Sir Alec said the application of the fingerprint technique that gave him most satisfaction was its use in immigration disputes. "These families have done nothing wrong whatsoever. The fact that we have managed to bring thousands of them back together makes me very proud," he said.

He welcomed the idea of a global database containing DNA information on every individual but said that police should not have access to the profiles unless the people had been convicted of a criminal offence.

Commenting on his discovery in Leicester 20 years ago, Sir Alec said: "I regard this as a wonderful triumph of British science. We have consistently led the world in the application of DNA."


Francisco Arce Montes

Thanks to DNA fingerprinting, Caroline Dickinson's killer was finally brought to justice eight years after the teenager was raped and murdered in a French youth hostel. Samples from the crime scene proved the guilt of Montes, an itinerant Spaniard. He was sentenced to 30 years in prison in June 2004.

Richard Baker

Baker was a DJ suspected of raping hundreds of young women in Britain and Spain. Police launched a manhunt after the attacks were linked by DNA. Baker, 34, from Bodmin, Cornwall - already jailed for rape - was named as a suspect by his brother. He was arrested trying to flee the country. DNA proved five of the charges against him and he was given four life sentences in 1999.

Roy Whiting

Whiting snatched eight-year-old Sarah Payne in July 2000 while she was visiting her grandparents at Kingston Gorse, West Sussex.

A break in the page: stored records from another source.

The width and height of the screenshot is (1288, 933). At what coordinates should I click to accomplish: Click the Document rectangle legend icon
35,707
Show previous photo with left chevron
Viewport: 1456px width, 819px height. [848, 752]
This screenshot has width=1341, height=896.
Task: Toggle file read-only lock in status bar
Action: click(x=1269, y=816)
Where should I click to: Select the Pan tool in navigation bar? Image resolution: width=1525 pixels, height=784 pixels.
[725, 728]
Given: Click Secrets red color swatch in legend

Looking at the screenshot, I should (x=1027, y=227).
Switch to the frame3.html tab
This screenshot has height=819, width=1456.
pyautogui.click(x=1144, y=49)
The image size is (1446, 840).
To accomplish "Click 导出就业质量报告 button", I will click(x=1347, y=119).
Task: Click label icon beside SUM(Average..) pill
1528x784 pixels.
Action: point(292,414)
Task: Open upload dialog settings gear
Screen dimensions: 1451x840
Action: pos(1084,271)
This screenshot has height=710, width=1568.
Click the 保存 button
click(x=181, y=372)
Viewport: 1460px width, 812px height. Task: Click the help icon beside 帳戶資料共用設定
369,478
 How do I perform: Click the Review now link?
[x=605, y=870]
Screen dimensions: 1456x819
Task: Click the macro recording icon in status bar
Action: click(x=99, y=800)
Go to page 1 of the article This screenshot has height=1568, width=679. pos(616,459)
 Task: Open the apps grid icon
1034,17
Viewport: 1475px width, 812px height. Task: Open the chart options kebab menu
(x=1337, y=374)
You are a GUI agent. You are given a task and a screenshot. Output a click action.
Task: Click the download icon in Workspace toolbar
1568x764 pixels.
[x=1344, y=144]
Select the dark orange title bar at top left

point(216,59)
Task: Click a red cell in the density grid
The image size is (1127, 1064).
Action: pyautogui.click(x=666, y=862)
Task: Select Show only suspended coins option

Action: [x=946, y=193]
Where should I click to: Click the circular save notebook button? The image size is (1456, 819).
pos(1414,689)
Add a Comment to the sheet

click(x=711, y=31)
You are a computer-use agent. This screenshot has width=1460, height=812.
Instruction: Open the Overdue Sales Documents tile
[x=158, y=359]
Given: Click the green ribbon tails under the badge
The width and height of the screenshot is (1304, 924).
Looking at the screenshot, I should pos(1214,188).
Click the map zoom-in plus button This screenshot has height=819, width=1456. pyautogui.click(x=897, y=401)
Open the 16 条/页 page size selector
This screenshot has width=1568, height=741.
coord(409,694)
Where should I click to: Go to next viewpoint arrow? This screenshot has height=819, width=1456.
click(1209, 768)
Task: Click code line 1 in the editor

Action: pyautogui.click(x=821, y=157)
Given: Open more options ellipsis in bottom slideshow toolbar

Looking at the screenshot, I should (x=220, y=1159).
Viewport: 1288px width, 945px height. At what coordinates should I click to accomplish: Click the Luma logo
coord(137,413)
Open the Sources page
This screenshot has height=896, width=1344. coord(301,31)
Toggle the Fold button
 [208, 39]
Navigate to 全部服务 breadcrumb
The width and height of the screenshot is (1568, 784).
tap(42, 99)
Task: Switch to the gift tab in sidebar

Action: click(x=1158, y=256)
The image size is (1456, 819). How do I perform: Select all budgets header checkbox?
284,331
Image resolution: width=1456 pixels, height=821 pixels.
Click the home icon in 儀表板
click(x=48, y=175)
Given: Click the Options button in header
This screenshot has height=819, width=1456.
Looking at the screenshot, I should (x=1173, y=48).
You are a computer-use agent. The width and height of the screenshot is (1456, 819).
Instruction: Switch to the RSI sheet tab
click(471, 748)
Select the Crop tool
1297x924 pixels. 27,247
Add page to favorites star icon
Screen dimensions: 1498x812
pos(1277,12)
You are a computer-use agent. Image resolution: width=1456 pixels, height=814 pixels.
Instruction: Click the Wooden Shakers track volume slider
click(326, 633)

The 42-year-old mechanic, from Littlehampton, bundled Sarah into his van as she walked home from playing in a nearby field. Her body was found 17 days later. DNA tests showed that a hair on Whiting's sweatshirt came from Sarah. Whiting was jailed for life in December 2001.

James Hanratty

Hanratty was hanged in 1962 for murdering the civil servant Michael Gregston and raping his mistress Valerie Storie, then shooting her, leaving her paralysed. Gregston, 36, and Ms Storie, 22, were hijacked in their car off the A6 in Berkshire then attacked near Bedford. Hanratty, 25, denied the crime and his family battled for 40 years to clear him. His body was dug up in 2001 and DNA tests showed he was guilty.